Some cities, like Dallas, El Paso and San Antonio, adopted the standards; others, like Houston and Austin, created their own regulations; and still others, like Arlington—where Becquer ran three of her homes—opted not to implement any regulations until this year.

The patchwork approach provides an easy loophole for boarding home owners seeking to avoid oversight. “People that were operating unscrupulous boarding homes” in communities that had adopted stricter regulations, says Borel, “simply moved outside the city limits to an unregulated environment.”

Then there’s the fundamental mismatch between what boarding homes are legally allowed to do and what many claim to offer. Under Texas law, boarding homes may only offer limited services: providing “light housework, meal preparation, transportation, grocery shopping, money management, laundry services or assistance with self-administration of medication.” They are forbidden from providing “personal care services,” which include helping residents eat, get dressed, get in and out of bed, administer medications or bathe, among other personal needs.

The idea, according to Borel, was to make opening a boarding home relatively easy, to increase the number of low-cost housing options for people with disabilities. But with little public scrutiny or attention from policymakers, some unlicensed boarding homes have been free to operate without pushback, exploiting and endangering vulnerable residents who often have no one to speak on their behalf.

Some boarding homes do operate within the limits of the law. Rebecca Walker, who has managed two Houston-area boarding homes for more than 10 years, was among the first to obtain a license when Harris County implemented its new regulations in 2022. Walker inherited the facilities from her mother, who opened her first community-care home in the late 1980s, after Walker’s brother was diagnosed with a severe mental health condition, in order to build a space in the community where people with similar conditions could live.

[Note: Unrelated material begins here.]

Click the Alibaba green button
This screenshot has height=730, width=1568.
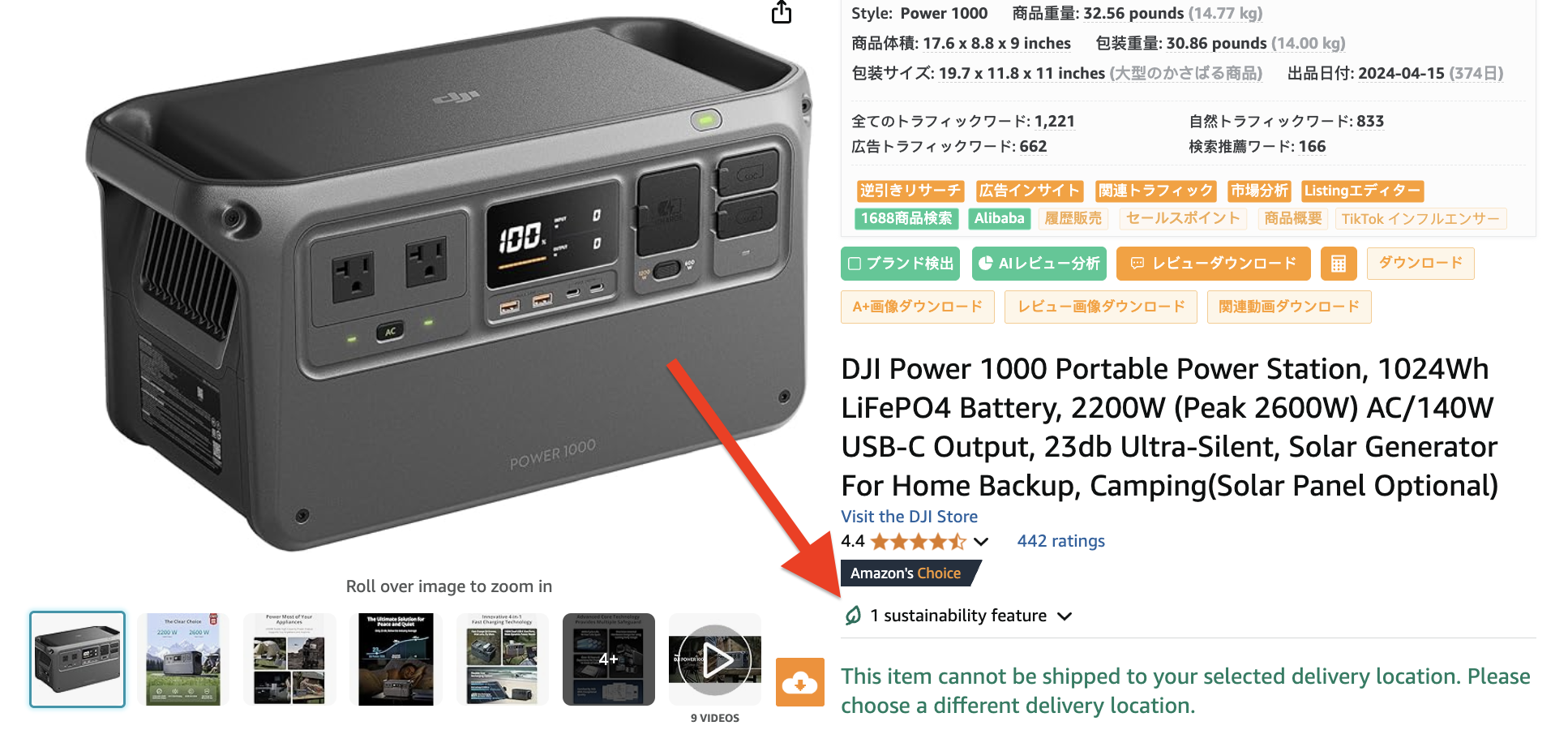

Walker’s facilities cater specifically to people with mental health issues and intellectual disabilities, and before accepting new residents, she always runs an evaluation. A key requirement is the local regulation that residents don’t require 24-hour care and are able to walk, so that they can evacuate the premises in the event of an emergency.

Other boarding homes, however, advertise themselves as providing a much broader range of services; some even pose as registered assisted living facilities, which both provide more extensive services to residents and require state licenses and registration.

This basic disconnect—between what boarding homes can legally provide and what many of their residents require—should preclude a boarding home’s ability to take in residents with significant medical and personal care needs. But in practice, it does not, and the discrepancy is often at the heart of neglect and abuse cases.

In an extensive review of court cases and through interviews with roughly 30 current and former boarding home residents, family members, lawyers and advocates, In These Times and Type Investigations found that hospital and rehab facility patients in need of 24-hour care have been discharged to boarding homes. In some cases, that has included homes that had been under investigation for years by the Texas Health and Human Services Commission.

In at least two cases, patients were discharged to boarding homes that faced allegations of serious medical neglect from families whose loved ones died while in the homes’ care. Nevertheless, patients were still referred to these facilities.

While some public authorities have raised concerns that hospital discharge managers are incentivized to send patients to boarding homes—in 2021, during a Texas legislative hearing, an official from the Harris County District Attorney’s Office said that hospitals sometimes receive a referral fee—the motivation may be far more mundane:

There is nowhere else for people to go. The same structural lack of oversight that could expose boarding home residents to inadequate care, neglect and even violence also allows them to have a roof over their head.

“Generally, people are just happy that the unhoused, people with mental health issues, people with addiction, older adults who don’t have any family—they don’t have to worry about them, because they’re in the home,” McMaughan says. “It’s basically any hidden population that nobody really cares about. People who don’t have advocates. Out of sight, out of mind.”

In mid-July 2012, Manuel lay alone in a dark, narrow bedroom in a suburb of Houston, pondering his options.

He had been transferred to the boarding home three days earlier. The EMTs took him from an ambulance to a room in the back of the house and left him there. No one was around to help him settle in, and when Manuel called out, nobody answered.

The house had electricity, but nobody would turn the light on for him, leaving him in the dark. The man working as the home’s caregiver showed up just twice in three days to bring him food and water, before disappearing again.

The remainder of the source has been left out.